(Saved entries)
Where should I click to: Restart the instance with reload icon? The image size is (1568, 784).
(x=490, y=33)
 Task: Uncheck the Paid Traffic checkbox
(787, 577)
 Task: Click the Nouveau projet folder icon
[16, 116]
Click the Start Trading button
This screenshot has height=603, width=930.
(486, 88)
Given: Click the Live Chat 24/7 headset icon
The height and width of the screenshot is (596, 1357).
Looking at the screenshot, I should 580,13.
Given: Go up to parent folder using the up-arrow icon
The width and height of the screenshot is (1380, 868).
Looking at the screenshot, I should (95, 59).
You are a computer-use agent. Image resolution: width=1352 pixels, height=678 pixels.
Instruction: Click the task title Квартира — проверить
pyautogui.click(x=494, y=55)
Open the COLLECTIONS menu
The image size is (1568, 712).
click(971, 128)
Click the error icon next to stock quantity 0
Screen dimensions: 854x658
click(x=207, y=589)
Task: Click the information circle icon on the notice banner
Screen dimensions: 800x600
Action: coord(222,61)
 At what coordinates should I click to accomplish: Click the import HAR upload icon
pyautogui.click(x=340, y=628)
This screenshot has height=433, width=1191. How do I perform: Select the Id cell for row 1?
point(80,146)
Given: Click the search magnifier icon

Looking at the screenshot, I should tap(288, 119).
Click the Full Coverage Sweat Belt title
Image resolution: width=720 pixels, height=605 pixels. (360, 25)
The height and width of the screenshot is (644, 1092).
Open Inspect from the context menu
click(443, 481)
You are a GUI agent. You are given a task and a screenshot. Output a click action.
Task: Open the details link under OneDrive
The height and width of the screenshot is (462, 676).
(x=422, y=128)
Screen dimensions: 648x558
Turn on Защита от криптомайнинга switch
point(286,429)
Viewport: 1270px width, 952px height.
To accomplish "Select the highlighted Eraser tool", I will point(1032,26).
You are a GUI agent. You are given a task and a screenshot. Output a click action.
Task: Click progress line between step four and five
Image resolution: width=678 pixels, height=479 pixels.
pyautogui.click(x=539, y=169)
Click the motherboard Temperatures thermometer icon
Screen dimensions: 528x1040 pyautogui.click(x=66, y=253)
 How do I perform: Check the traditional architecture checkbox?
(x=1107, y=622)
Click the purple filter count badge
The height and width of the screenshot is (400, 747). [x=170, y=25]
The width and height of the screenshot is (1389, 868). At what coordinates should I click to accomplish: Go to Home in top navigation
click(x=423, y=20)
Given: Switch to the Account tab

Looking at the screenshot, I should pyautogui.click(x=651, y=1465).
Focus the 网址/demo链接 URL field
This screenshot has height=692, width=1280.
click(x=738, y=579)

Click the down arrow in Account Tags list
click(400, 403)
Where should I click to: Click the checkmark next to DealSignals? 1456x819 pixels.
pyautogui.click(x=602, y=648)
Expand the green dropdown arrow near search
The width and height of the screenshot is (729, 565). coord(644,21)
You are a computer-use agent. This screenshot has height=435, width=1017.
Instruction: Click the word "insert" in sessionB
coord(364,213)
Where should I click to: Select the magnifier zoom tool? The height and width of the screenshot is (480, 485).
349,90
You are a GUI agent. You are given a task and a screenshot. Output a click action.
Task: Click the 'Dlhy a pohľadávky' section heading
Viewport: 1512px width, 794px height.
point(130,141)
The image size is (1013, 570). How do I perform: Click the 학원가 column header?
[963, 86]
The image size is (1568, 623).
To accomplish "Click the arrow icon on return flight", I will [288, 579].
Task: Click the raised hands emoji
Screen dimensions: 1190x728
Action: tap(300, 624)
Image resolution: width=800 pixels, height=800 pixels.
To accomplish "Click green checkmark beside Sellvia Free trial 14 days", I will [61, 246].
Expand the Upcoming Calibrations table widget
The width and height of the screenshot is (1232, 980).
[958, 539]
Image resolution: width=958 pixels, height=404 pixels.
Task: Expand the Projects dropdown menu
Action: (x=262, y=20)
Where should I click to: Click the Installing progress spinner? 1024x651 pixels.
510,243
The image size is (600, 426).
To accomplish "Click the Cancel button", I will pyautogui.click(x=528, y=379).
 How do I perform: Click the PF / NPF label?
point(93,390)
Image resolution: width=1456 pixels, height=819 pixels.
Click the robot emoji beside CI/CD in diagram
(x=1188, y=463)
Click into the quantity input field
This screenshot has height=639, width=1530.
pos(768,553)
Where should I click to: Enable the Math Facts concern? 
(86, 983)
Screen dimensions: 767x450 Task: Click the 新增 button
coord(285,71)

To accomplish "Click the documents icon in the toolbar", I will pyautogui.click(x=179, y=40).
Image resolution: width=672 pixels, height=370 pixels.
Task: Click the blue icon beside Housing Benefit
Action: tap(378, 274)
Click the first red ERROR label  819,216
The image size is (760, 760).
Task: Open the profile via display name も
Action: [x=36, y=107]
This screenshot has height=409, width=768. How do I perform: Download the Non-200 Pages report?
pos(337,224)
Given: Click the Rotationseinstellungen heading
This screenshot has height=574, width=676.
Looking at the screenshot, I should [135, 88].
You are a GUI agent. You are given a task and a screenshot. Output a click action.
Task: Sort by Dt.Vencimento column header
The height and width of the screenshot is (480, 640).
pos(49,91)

The problem
Return solely the number of lines in the data that include the word "computer".

Solution for this exercise
2